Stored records
-----
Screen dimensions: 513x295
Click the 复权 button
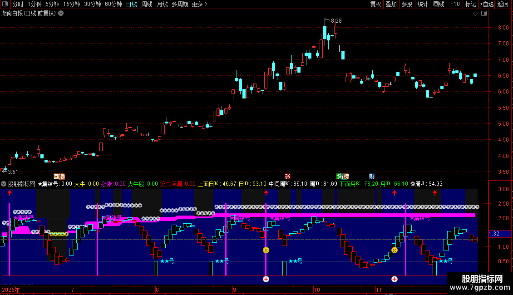point(375,4)
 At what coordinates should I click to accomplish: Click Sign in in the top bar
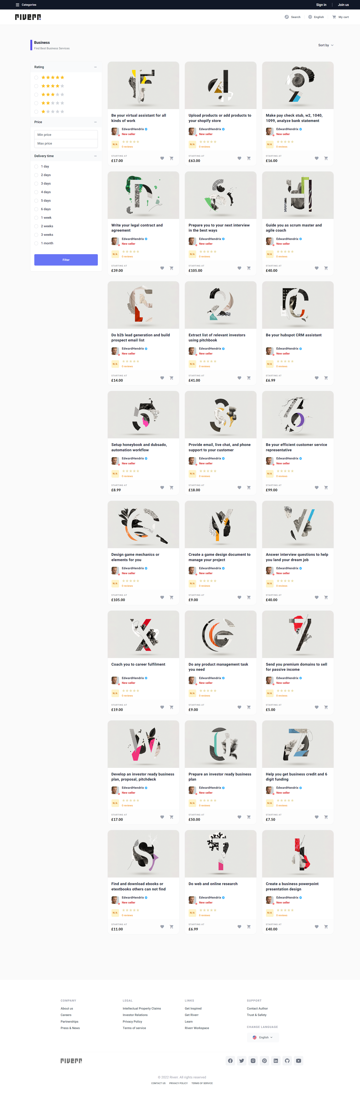click(321, 5)
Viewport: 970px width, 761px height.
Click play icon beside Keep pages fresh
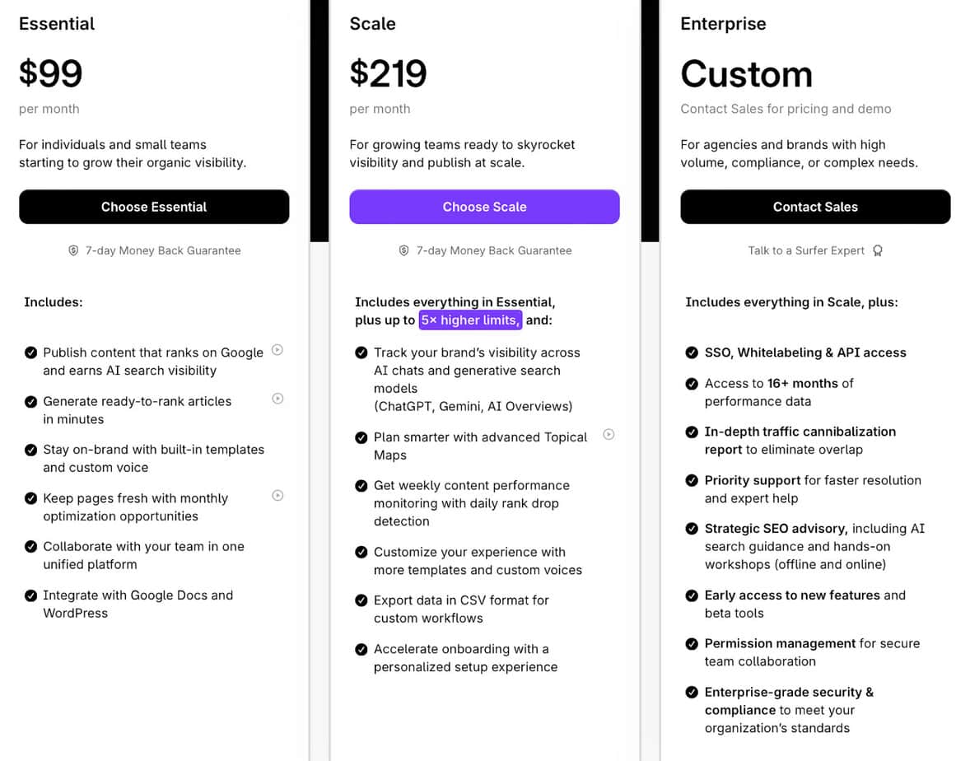[277, 496]

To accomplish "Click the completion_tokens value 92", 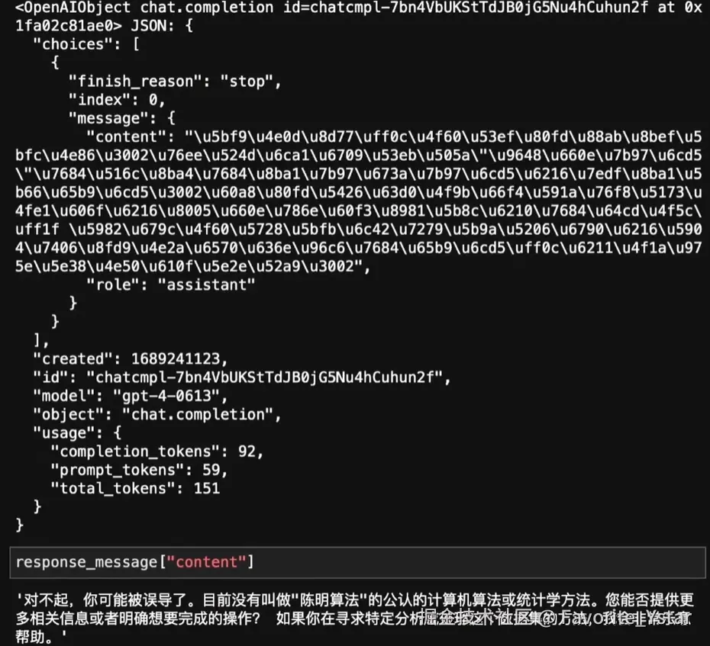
-----
• TASK STATEMENT: Leave every picture out and return exactly the lines from the one holding "At what coordinates" through the end of the records above, both ends included, and nothing more.

• OUTPUT OF THE TASK:
 At what coordinates should I click to accomplish: Click Sign in in the top bar
click(321, 5)
Viewport: 970px width, 761px height.
Click play icon beside Keep pages fresh
[277, 496]

To accomplish "Click the completion_tokens value 92", 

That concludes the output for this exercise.